TASK DIRECTIONS:
Look through the listing below and report how many lines contain "will", as a bare number.
::: RECORDS SHOWN
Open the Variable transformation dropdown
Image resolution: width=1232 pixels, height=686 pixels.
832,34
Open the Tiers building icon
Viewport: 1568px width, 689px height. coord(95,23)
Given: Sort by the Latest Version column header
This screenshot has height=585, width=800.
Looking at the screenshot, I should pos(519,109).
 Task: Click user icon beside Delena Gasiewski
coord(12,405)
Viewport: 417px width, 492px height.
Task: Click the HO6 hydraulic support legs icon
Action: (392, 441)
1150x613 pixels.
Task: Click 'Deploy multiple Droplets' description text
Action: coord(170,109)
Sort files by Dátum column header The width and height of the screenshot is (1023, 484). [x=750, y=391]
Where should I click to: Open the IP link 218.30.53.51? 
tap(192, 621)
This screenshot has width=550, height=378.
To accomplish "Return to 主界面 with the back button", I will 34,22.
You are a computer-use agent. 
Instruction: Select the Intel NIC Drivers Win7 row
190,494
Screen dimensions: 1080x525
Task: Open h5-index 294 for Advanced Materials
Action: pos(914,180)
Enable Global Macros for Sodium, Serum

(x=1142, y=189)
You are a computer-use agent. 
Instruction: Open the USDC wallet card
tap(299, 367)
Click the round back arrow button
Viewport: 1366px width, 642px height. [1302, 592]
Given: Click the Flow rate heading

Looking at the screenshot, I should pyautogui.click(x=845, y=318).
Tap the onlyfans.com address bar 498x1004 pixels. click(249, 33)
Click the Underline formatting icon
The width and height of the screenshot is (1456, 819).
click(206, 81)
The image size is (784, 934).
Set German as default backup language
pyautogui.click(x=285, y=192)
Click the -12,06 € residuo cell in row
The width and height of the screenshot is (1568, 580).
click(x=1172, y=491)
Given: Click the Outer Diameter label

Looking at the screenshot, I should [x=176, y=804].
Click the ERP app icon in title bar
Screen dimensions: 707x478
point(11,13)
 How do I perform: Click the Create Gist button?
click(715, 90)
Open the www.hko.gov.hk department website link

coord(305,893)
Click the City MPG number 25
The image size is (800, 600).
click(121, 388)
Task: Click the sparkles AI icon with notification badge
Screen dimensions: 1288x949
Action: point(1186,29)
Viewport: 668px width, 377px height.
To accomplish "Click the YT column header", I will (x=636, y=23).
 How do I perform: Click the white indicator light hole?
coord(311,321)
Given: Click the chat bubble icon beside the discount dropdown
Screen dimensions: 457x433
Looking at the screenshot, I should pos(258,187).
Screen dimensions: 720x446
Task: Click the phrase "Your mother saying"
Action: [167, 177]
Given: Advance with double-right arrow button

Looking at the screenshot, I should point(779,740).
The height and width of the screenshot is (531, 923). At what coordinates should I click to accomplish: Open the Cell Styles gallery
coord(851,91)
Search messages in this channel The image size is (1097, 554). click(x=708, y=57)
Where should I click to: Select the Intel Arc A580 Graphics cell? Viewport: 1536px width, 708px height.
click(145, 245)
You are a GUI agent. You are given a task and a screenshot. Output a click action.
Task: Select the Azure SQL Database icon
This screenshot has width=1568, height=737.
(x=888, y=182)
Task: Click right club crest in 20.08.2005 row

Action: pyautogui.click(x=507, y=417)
::::::
WRITTEN ANSWER:
2